A previous post introduced some basic functions for copper in human physiology. Here, let’s take a closer look at an interesting function of this trace metal. The average adult human body (if there is such a thing!) contains 60-120 mg of copper, with the highest concentrations found in hardworking tissues such as the kidneys, liver, brain, and heart. Aside from its essential role in the superoxide dismutase enzyme and its function in connective tissue synthesis, copper also appears to play a key role in neurological function.
The nutrient deficiency most commonly associated with myelopathy and/or subacute combined neuronal degeneration is that of vitamin B12. Some cases, however, may be impacted more by copper deficiency. The cause for deficiency is not always identifiable, but at least one study indicated that bariatric or other gastrointestinal surgery is a major contributor. Among forty patients with hematological abnormalities due to hypocupremia unrelated to genetic or constitutional copper deficiency (e.g., Wilson’s disease), ten (25%) had undergone bariatric surgery and another 14 (35%) had undergone other gastrointestinal tract surgeries, most commonly gastric resection.
Among 13 patients with copper deficiency-associated myelopathy and polyneuropathy, a high or high-normal serum zinc levelwas noted in 7 of the 11 for whom this information was available. (Copper, iron and zinc influence each other’s absorption and need to be kept in proper balance.) Oral copper supplementation restored copper levels to normal or near-normal in 7 of the 12 patients for which adequate follow-up data were available, and 3 additional patients had restoration of normal copper levels after parenteral supplementation.
It is important to note that while repletion of copper prevented further neurological deterioration, it didn’t have much effect on reversing damage that had already occurred. This is similar to what is seen in the sometimes permanent neurological degeneration resulting from longstanding B12 deficiency:
“Unrecognized copper deficiency appears to be a common cause of idiopathic myelopathy in adults. The clinical picture bears striking similarities to the syndrome of subacute combined degeneration associated with vitamin B12 deficiency. Early recognition and copper supplementation may prevent neurologic deterioration.” (Kumar et al., 2004)
Other studies corroborate the finding that copper supplementation can halt continued decline, but it may not turn back the clock on existing damage. All hope is not lost, though. One case report of a 53-year-old woman with peripheral neuropathy, anemia and leucopenia without thrombocytopenia, whose B12, methylmalonic acid (MMA), and folate levels were all normal, showed that oral copper supplementation may result in both subjective and objective improvements. This patient had markedly decreased serum copper and ceruloplasmin levels, along with elevated serum zinc. She had no history of gastric surgery or prior malabsorption and denied zinc supplementation. Whatever the reason for the copper/zinc imbalance, oral copper supplementation resolved the anemia within 1 month, and after 4 months, she reported feeling stronger and a neurologic examination showed resolution of proximal weakness. The neurologic examination was otherwise unchanged, though, and she continued to experience “persistent severe sensory ataxia.”
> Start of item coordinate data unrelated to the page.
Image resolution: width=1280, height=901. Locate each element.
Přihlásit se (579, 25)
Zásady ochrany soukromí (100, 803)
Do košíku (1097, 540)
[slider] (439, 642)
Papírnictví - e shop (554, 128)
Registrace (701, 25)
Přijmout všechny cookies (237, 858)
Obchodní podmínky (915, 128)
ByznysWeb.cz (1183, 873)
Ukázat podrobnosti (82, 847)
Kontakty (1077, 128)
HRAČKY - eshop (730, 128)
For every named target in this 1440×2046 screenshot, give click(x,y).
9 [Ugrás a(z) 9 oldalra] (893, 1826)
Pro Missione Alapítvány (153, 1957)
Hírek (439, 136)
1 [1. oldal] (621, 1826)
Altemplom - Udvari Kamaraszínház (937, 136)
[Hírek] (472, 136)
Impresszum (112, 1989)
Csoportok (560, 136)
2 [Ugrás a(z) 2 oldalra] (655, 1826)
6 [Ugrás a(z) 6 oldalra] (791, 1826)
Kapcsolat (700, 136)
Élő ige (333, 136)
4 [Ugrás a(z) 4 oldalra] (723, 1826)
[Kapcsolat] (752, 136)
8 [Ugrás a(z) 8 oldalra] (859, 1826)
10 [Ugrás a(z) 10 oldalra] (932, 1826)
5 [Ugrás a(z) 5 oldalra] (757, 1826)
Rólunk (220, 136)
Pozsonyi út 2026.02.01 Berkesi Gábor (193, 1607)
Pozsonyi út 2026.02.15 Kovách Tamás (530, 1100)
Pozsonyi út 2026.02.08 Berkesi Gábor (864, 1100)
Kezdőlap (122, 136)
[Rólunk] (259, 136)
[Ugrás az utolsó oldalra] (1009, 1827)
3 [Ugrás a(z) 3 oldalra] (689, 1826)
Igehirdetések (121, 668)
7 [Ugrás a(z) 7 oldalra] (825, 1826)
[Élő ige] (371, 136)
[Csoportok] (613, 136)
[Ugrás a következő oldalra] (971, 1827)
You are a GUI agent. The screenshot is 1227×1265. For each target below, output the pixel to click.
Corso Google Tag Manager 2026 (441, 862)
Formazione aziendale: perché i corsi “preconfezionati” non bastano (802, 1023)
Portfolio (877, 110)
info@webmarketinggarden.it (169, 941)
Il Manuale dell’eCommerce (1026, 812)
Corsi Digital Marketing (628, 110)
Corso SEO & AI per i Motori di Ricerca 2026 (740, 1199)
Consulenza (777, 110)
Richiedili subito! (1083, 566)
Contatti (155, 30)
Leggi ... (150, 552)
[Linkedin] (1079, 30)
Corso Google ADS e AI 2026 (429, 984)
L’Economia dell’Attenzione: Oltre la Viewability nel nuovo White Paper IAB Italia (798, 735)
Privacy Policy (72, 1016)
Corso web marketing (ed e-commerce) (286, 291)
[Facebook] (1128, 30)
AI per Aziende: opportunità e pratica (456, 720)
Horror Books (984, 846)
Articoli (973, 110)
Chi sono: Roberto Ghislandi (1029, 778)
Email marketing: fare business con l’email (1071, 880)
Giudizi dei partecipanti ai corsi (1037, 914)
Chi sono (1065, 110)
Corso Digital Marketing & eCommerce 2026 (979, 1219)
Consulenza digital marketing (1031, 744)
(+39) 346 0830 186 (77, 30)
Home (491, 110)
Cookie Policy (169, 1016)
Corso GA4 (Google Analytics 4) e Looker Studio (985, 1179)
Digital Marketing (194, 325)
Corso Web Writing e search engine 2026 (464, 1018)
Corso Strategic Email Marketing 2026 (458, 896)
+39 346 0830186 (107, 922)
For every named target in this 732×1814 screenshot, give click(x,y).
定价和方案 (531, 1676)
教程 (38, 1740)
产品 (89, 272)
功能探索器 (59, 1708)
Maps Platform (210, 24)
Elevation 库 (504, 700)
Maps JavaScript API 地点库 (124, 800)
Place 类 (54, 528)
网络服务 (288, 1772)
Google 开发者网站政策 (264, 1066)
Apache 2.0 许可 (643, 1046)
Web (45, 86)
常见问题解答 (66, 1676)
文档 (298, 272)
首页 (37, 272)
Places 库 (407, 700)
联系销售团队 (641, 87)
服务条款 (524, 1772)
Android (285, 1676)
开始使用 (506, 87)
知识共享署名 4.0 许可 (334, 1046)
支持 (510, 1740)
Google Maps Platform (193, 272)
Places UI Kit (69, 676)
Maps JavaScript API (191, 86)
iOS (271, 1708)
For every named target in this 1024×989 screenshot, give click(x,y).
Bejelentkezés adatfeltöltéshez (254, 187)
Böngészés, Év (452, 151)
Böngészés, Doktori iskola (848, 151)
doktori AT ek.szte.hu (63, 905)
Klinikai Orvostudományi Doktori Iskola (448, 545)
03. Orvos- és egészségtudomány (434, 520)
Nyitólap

Another study confirmed elevated zinc and decreased copper levels in a small cohort of patients with neurological symptoms resulting from acquired copper deficiency. Reasons for the deficiency in 4 out of the 7 patients included decreased intake or absorption (stoma/parenteral nutrition, malabsorption, lack of proper supplementation post-bariatric or gastric surgery), but a perhaps surprising reason for 4 subjects was chronic use of denture adhesive paste containing zinc. (One patient had both of these causes.) Denture paste! How’s that for a hidden factor? Six out of the 7 patients showed anemia and lymphopenia. After copper supplementation, serum copper balance and the hematological abnormalities were the first issues to normalize (within two months), and radiological myelitis disappeared within ten months. Neurological symptoms improved in 6 out of the 7 patients after a mean follow-up of 2 years. So it does seem that a certain degree of degeneration is reversible. Perhaps it depends on the extent and duration of the damage, and possibly also the patient’s general health status.
Bottom line – when assessing patients for non-specific neurological symptoms, particularly when serum B12 and other related markers are normal, don’t forget copper.